--- Start Dataset extract ---

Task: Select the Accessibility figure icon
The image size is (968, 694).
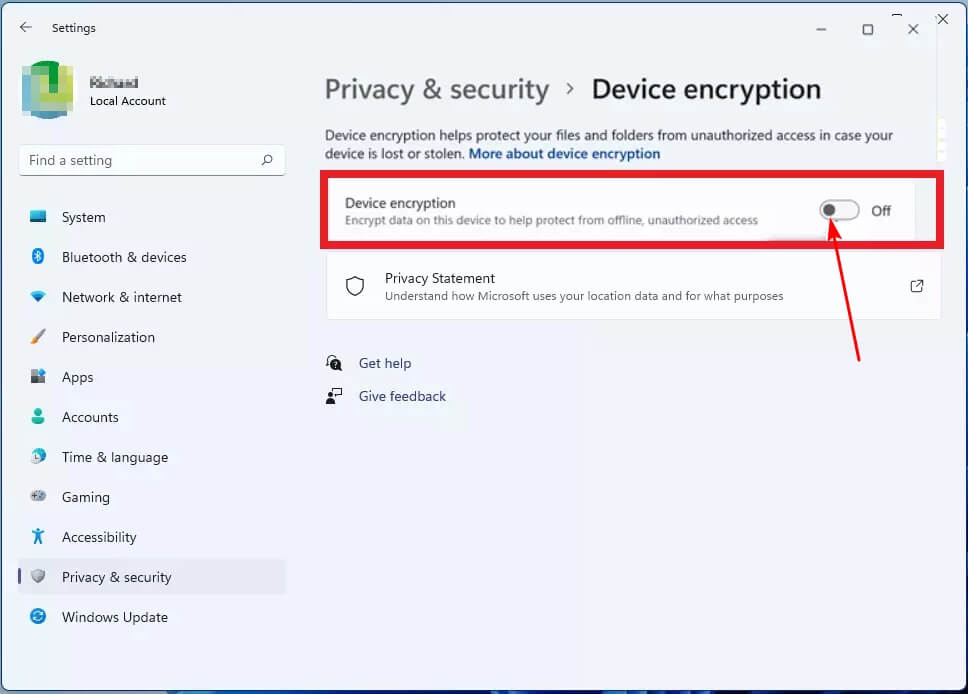Action: point(38,537)
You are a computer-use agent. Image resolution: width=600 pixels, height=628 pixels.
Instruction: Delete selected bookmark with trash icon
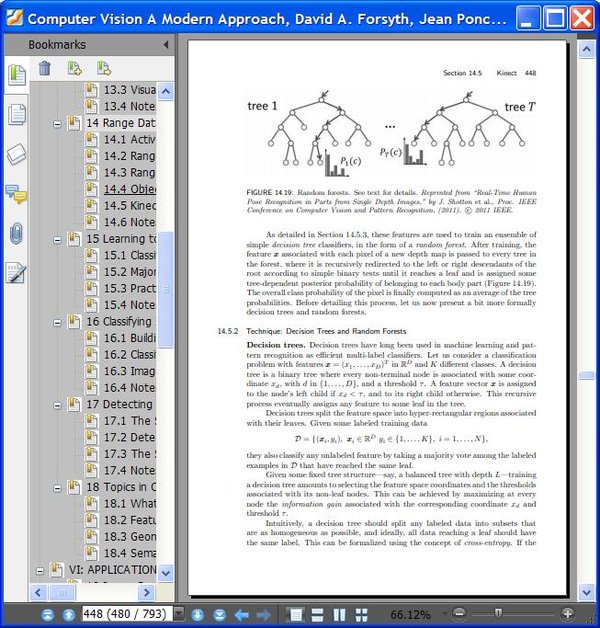click(44, 68)
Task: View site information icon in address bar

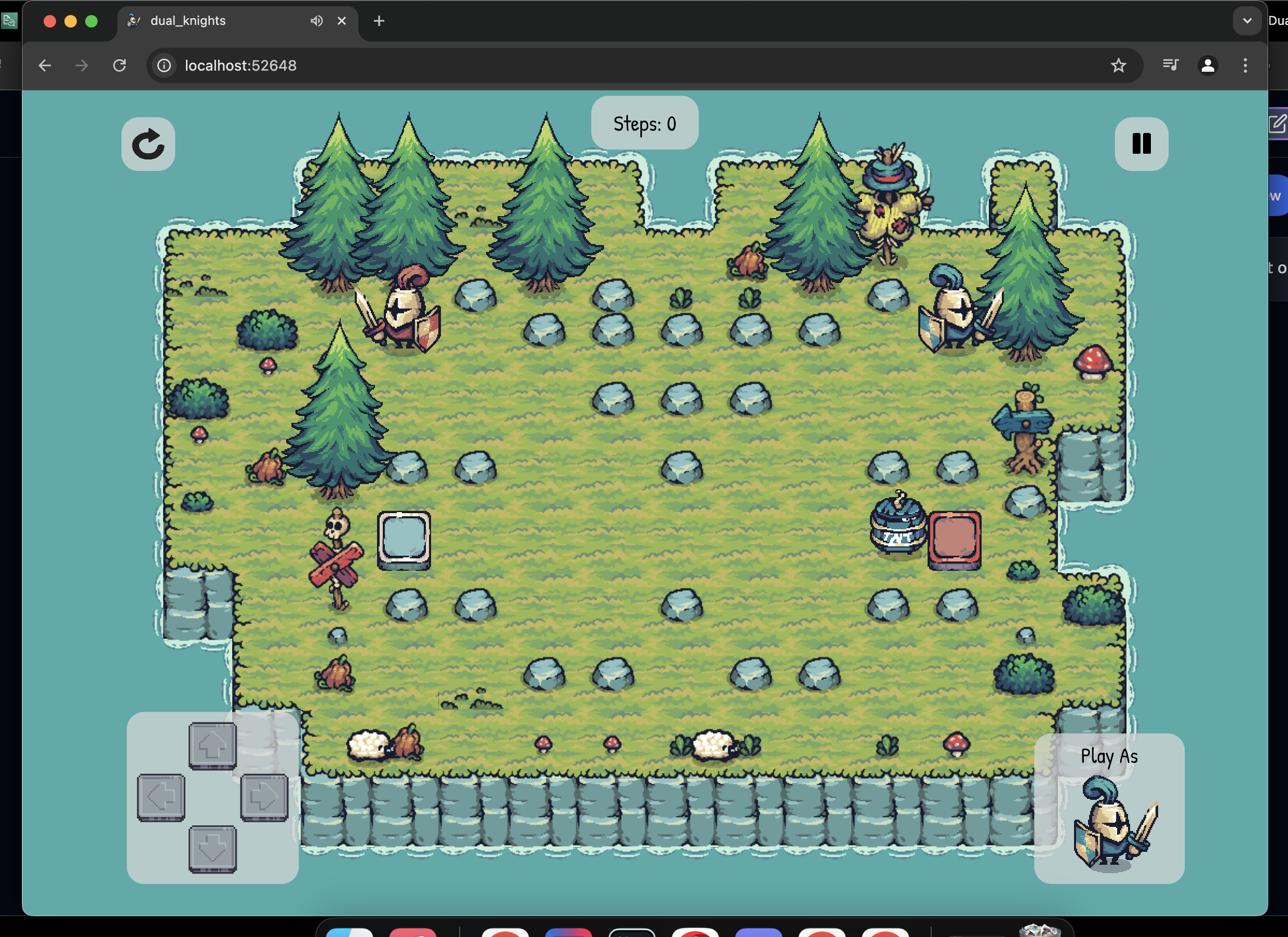Action: coord(164,66)
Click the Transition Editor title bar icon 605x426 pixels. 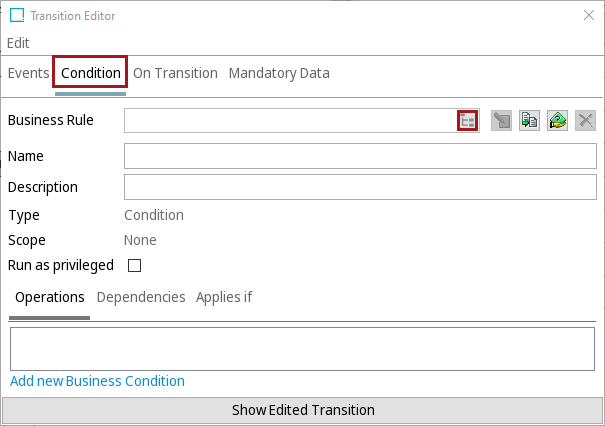coord(17,15)
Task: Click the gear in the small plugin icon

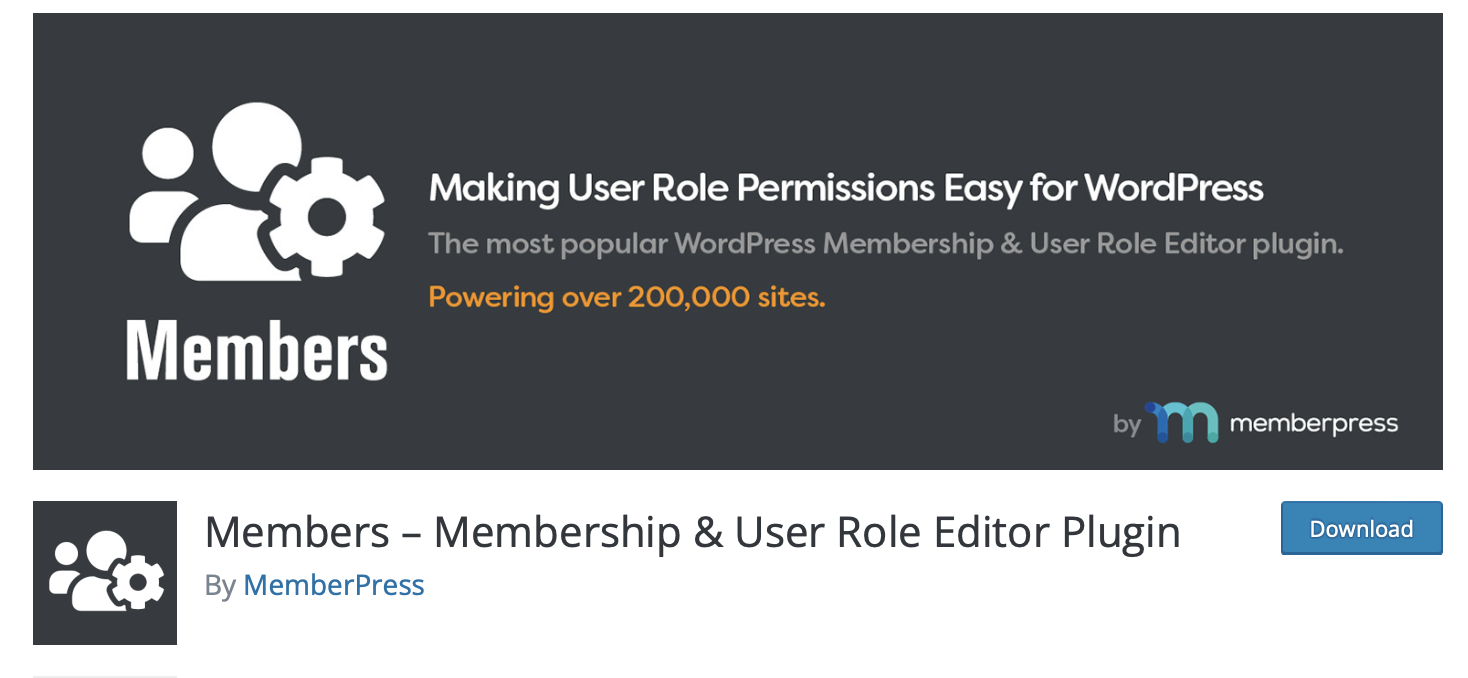Action: point(138,582)
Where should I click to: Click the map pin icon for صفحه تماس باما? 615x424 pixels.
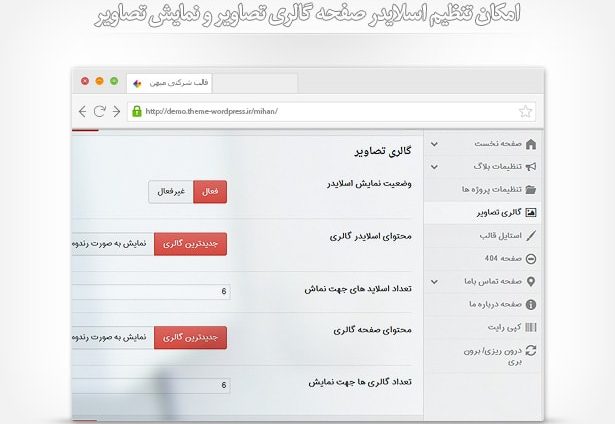[530, 281]

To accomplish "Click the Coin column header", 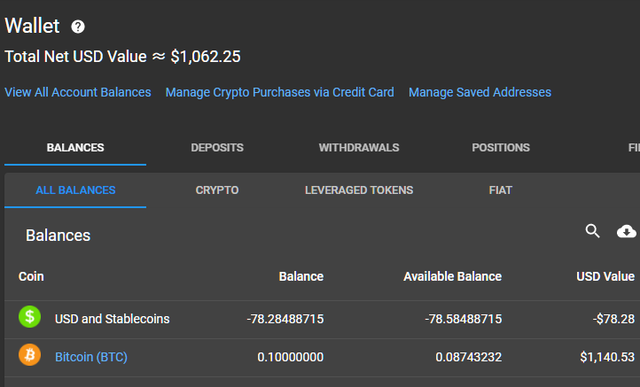I will coord(31,277).
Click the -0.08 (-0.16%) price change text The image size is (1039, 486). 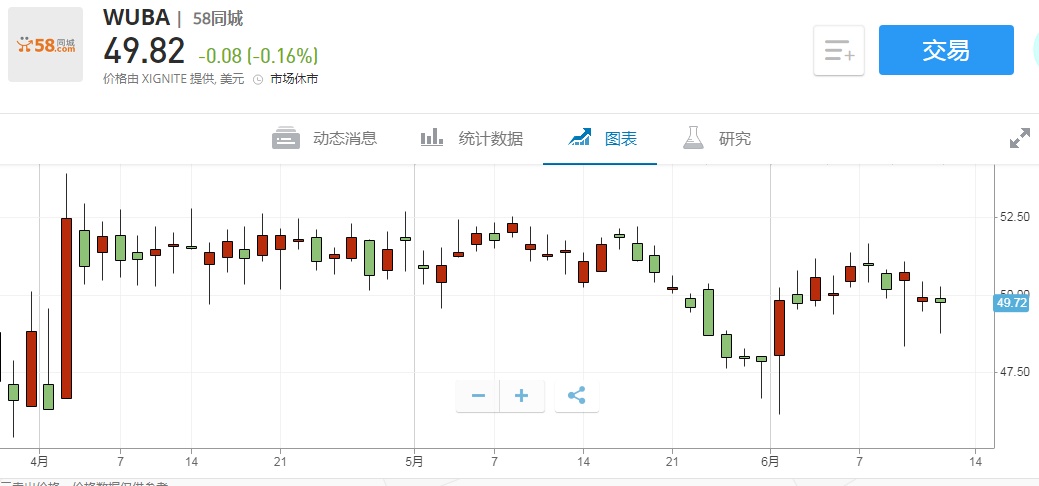click(x=258, y=54)
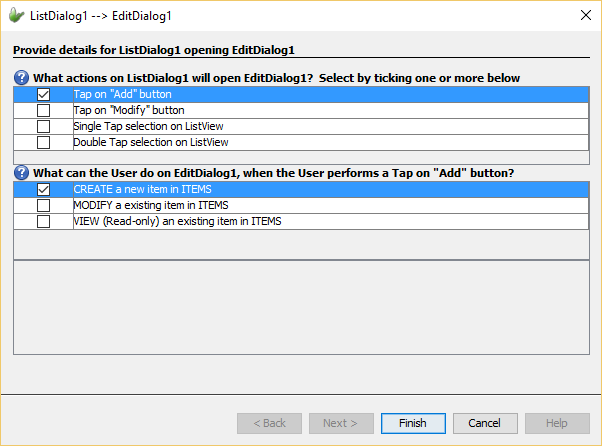
Task: Click help icon beside actions question
Action: tap(21, 78)
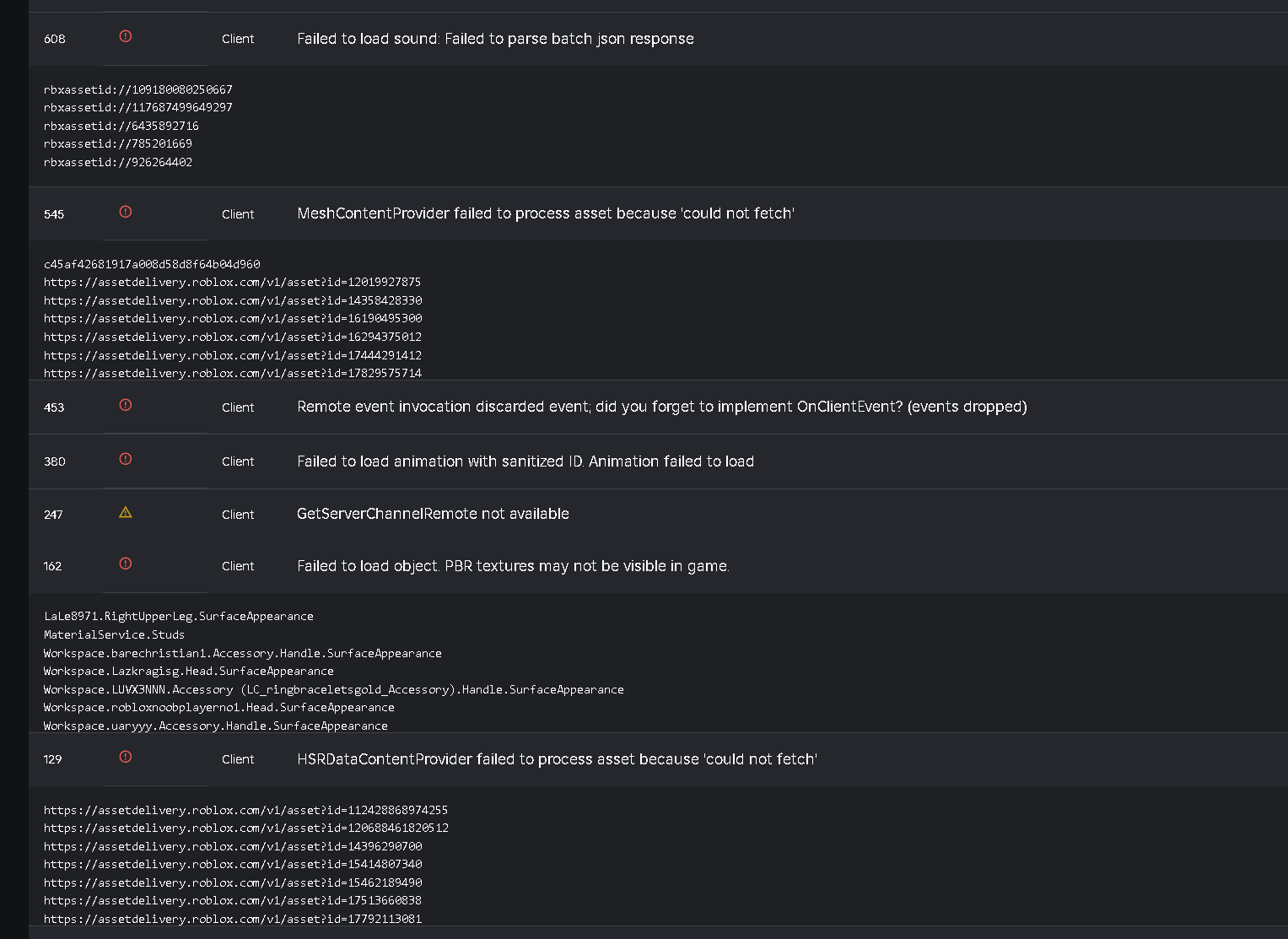
Task: Expand the 'Failed to load animation' entry
Action: 525,461
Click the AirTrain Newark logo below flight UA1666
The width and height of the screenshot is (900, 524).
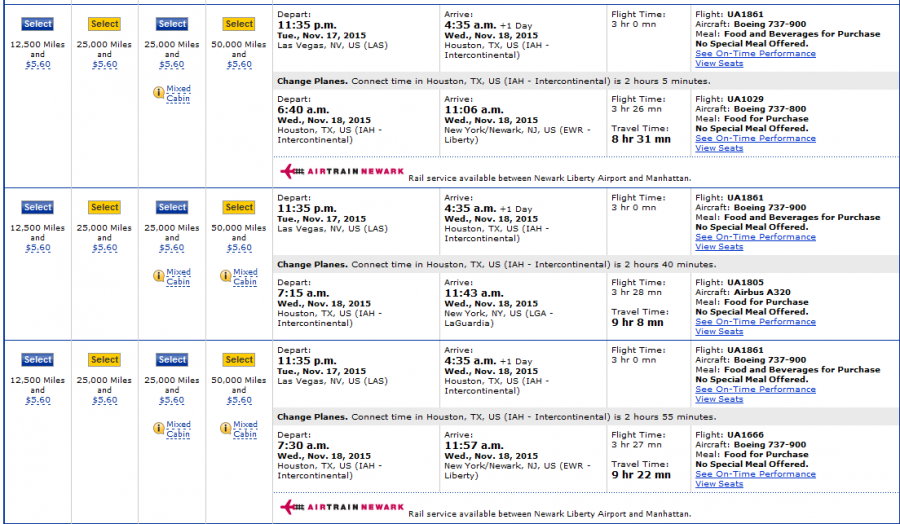342,507
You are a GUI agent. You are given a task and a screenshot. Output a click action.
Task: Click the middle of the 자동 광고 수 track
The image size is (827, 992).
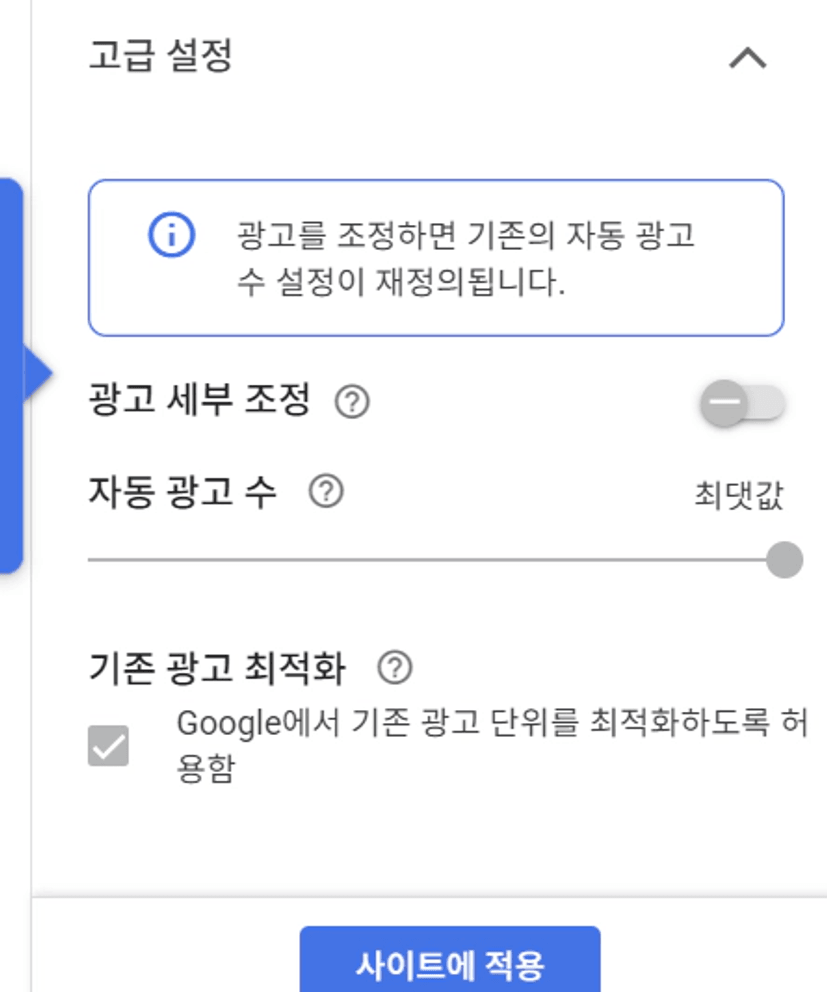[435, 560]
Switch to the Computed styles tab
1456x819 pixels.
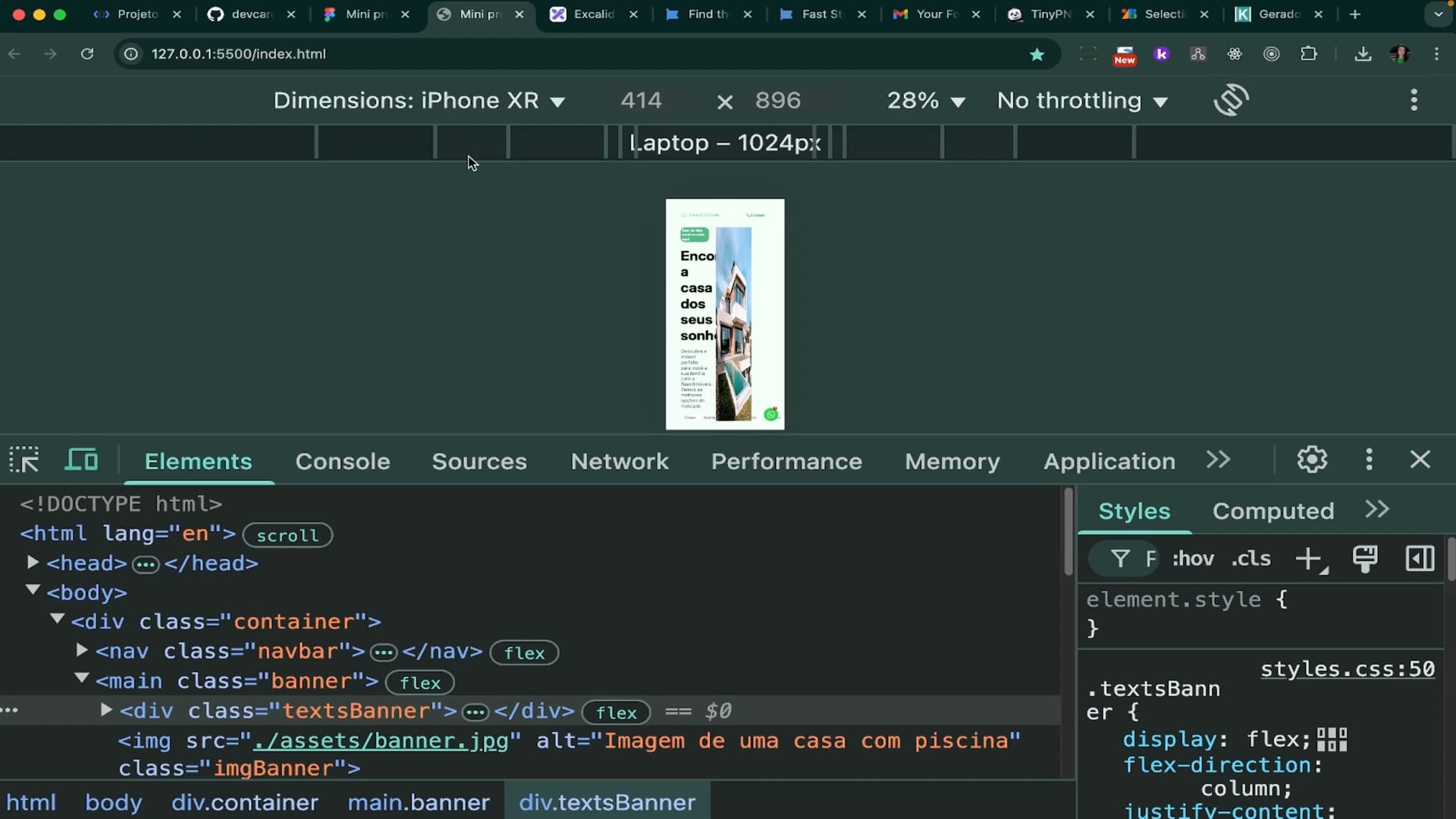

--- End Dataset extract ---

What you will do:
Find every line in the material above that contains the string "height" and copy each of those lines.

Solution for this exercise:
You are a computer-use agent. Image resolution: width=600 pixels, height=628 pixels.
The width and height of the screenshot is (900, 524).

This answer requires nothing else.